**REQUIREMENTS**
Render the entries below as a JSON list of strings, one string per line, with blank lines omitted and pictures left out. Include only the lines between the one holding "Where should I" and the one holding "click(571, 29)", both inclusive.

---- RECORDS PROVIDED

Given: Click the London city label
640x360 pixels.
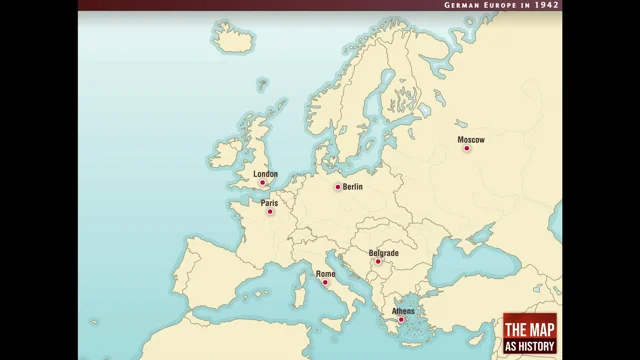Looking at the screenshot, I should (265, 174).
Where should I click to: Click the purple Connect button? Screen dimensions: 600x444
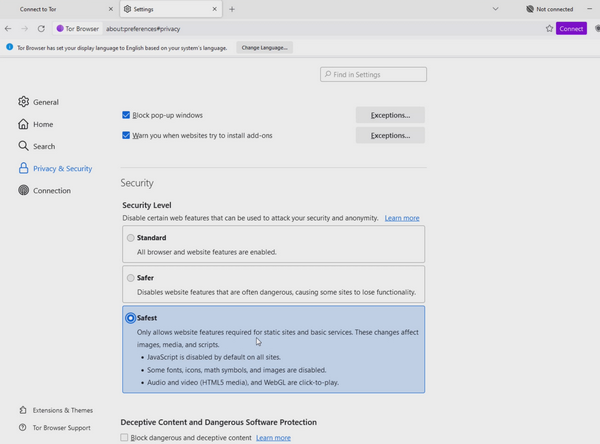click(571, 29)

--------
---- RECORDS PROVIDED

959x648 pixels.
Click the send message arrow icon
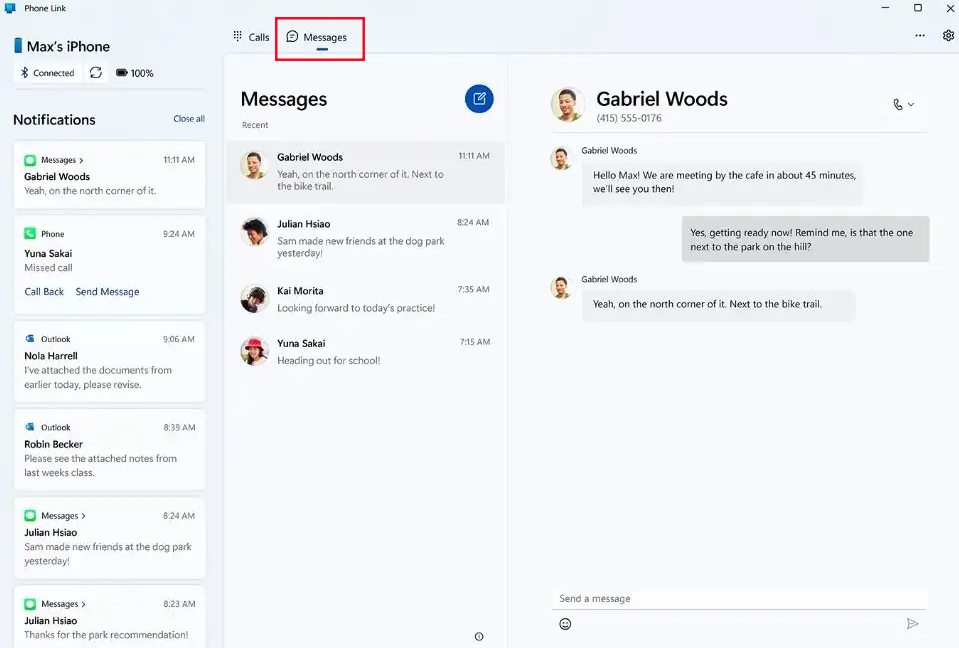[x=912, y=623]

--------

**OUTPUT**
[
  "Where should I click to: Click the purple Connect button? Screen dimensions: 600x444",
  "click(571, 29)"
]